というNBER論文が上がっている(ungated版)。原題は「Credit Scores: Performance and Equity」で、著者はStefania Albanesi(マイアミ大)、Domonkos F. Vamossy(ピッツバーグ大)。
以下はその要旨。
Credit scores are critical for allocating consumer debt in the United States, yet little evidence is available on their performance. We benchmark a widely used credit score against a machine learning model of consumer default and find significant misclassification of borrowers, especially those with low scores. Our model improves predictive accuracy for young, low-income, and minority groups due to its superior performance with low quality data, resulting in a gain in standing for these populations. Our findings suggest that improving credit scoring performance could lead to more equitable access to credit.
(拙訳)
信用スコアは米国で消費者債務を割り当てる際に極めて重要であるが、そのパフォーマンスについての利用可能な実証結果はあまり存在しない。我々は幅広く使われている信用スコアを消費者の債務不履行の機械学習モデルで評価し、特に低スコアの人について、借り手の顕著な誤判別があることを見い出した。我々のモデルは、低品質データについての優れたパフォーマンスにより、若くて低所得のマイノリティのグループについて予測精度を改善し、そうした人々の立場にとって利益となる。我々の発見が示すところによれば、信用スコアのパフォーマンスの改善は、信用へのより公平なアクセスにつながる。
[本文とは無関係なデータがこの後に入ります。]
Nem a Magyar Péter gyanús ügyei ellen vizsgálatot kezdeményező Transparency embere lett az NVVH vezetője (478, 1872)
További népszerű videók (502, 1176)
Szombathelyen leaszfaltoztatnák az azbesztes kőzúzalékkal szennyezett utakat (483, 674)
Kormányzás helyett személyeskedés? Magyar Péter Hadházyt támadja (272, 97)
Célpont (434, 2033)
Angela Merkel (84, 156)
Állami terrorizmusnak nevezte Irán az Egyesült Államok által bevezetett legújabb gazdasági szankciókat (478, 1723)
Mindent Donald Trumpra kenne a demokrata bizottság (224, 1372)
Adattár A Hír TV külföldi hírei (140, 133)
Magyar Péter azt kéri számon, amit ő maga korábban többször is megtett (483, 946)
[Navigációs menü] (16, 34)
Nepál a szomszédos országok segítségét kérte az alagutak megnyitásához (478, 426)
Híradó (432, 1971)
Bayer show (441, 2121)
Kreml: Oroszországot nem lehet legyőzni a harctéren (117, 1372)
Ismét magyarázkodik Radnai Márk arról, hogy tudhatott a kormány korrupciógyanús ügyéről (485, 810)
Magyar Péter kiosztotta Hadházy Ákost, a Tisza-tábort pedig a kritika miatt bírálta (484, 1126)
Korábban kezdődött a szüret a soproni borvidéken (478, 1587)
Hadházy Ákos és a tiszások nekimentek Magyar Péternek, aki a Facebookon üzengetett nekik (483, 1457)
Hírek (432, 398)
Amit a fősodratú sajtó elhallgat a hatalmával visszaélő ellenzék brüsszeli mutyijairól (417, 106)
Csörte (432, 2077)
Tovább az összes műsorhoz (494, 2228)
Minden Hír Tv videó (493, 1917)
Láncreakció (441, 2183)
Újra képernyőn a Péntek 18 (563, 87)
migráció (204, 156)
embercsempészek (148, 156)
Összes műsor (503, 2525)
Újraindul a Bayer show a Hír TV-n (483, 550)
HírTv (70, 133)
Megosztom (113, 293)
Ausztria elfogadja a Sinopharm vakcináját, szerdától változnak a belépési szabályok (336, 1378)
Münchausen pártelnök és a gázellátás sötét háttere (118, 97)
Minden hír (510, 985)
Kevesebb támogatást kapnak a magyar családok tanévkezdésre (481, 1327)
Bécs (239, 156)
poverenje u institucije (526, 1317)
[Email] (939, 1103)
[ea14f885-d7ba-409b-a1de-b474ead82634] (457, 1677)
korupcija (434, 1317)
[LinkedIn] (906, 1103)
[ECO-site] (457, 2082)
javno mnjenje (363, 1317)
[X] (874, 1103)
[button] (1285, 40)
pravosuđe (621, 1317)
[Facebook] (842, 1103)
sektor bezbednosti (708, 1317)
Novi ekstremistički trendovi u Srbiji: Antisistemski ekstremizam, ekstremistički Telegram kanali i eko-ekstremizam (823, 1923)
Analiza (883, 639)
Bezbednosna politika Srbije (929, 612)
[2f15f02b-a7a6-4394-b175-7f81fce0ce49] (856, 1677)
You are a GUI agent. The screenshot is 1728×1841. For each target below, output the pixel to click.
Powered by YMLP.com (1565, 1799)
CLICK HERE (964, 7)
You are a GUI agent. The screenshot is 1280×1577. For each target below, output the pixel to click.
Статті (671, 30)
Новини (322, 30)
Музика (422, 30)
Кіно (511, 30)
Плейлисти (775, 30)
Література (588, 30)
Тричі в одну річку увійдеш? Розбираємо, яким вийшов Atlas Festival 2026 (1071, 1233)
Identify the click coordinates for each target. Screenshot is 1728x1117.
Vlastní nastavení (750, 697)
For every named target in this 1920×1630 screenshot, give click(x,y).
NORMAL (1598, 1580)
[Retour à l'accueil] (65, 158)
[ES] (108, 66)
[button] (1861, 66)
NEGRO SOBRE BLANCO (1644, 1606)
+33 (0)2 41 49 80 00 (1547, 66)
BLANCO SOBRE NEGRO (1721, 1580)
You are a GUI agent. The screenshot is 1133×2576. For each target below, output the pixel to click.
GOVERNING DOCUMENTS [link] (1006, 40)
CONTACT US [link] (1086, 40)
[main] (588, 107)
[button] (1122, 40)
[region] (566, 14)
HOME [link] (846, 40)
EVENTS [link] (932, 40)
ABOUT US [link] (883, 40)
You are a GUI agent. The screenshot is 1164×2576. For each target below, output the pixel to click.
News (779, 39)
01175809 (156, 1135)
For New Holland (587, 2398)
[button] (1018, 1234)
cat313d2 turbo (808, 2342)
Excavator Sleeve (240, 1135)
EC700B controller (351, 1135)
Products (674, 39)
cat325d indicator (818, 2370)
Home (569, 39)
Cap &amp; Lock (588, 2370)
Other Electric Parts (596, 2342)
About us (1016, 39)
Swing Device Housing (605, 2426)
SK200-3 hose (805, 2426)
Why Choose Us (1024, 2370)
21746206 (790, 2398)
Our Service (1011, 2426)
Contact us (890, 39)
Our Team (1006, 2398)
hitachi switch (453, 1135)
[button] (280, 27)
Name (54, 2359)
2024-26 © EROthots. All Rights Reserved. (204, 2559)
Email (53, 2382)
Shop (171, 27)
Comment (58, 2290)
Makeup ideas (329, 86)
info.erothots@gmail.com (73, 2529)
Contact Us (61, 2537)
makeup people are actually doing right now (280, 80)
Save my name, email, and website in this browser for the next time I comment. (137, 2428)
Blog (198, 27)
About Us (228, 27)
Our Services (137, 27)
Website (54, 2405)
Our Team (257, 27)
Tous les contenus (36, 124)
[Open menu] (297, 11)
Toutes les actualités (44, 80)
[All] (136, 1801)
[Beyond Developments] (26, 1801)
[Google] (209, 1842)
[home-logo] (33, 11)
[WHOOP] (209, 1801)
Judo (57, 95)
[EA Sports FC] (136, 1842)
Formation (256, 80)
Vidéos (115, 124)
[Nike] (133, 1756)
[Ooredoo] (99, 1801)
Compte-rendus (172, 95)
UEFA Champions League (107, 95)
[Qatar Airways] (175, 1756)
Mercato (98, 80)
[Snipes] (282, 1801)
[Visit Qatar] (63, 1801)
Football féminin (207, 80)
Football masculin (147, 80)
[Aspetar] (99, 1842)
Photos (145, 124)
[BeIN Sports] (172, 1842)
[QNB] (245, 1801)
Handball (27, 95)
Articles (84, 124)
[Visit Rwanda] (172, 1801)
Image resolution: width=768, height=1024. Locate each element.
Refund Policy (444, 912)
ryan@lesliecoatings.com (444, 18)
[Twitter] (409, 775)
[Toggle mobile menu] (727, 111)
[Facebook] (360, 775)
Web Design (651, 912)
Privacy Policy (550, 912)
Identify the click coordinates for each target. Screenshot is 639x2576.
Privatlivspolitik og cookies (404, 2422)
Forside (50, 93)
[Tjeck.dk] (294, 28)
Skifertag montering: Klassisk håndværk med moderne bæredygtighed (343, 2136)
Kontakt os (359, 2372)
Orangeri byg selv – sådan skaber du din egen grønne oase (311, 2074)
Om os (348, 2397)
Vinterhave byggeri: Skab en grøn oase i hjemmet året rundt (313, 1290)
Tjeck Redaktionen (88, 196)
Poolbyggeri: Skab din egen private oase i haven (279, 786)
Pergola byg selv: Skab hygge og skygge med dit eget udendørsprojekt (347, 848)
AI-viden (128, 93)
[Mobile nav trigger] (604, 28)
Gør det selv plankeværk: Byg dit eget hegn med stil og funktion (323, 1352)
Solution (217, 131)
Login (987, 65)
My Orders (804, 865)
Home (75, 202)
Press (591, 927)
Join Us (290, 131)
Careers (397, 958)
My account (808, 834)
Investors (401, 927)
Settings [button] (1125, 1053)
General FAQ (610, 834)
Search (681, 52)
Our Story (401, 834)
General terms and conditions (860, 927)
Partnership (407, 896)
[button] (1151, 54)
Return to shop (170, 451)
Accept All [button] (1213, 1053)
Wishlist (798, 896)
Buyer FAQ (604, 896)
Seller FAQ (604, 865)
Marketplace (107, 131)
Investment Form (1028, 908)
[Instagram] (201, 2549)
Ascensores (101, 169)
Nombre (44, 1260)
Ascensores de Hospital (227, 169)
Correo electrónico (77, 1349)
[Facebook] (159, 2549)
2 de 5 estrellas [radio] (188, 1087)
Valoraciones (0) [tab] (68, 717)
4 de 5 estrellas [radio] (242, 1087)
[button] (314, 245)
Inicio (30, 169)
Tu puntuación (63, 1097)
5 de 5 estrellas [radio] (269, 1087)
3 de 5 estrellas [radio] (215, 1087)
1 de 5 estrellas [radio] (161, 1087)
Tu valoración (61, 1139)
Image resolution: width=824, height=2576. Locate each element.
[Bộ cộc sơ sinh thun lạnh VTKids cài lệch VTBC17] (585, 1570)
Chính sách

導入部では以下のようなことが記されている(表などは本文から補完)。
- フェア・アイザック(Fair Isaac Corp)が最初の信用スコアを1958年に導入し、幅広く使われているFICOスコアを1989年に開始した。FICOスコアと2006年に開始されたバンテージスコア*1が最もよく使われている。
- 消費者金融保護局の推定によれば消費者の11%にはスコアが無く、そうした借り手は若くて低所得のマイノリティに偏っている。
- 2007-2009年の住宅危機の際には、高スコアの人の住宅ローン不払いが大きく上昇し、当時のスコアがそうした借り手の債務不履行確率を正しく反映していなかったことを示した。
- 今回の研究によれば、信用スコアは、実際の債務不履行確率からしてそぐわない人をリスク分類に割り当てることによって、消費者の41%を誤判別している。
- 誤判別は低スコアの人についてより深刻で、サブプライム借り手の47%、ニアプライム借り手の70%が誤判別されている一方、スーパープライムの借り手の誤判別は26%に留まった。
- 信用スコアの平均AUCスコア*2は約85%で、2007-2009年の危機時には顕著に落ち込んだが、自分たちのモデルは約91%で、時系列的に安定していた。
- 借り手の2割を占めるサブプライム信用スコアの借り手のうち、自分たちのモデルによれば22%がニアプライム、15%がディープサブプライムに分類される。
- 信用スコアのディープサブプライム、サブプライム、ニアプライムの実際の債務不履行率はそれぞれ68%、44%、22%だった。一方、各リスク分類内での自分たちのモデルと実際の債務不履行率の乖離は5%ポイント以内に留まった。
- 信用スコア会社は、信用スコア変動の最も重要な4つの要因を報告することが法律で義務付けられているが、それは負債額、負債の組み合わせ、新規借り入れ、信用履歴の期間であった。自分たちのモデルでは負債額に49%、負債の組み合わせに5%、新規借り入れに5%、信用履歴の期間に8%のウエイトを置いたが、信用スコアではそれぞれ38%、10%、10%、15%であった。
- 機械学習のような技術を導入すると若くて低所得のマイノリティに不利に働くのではないかと懸念されたが、結果はむしろ有利に働いた。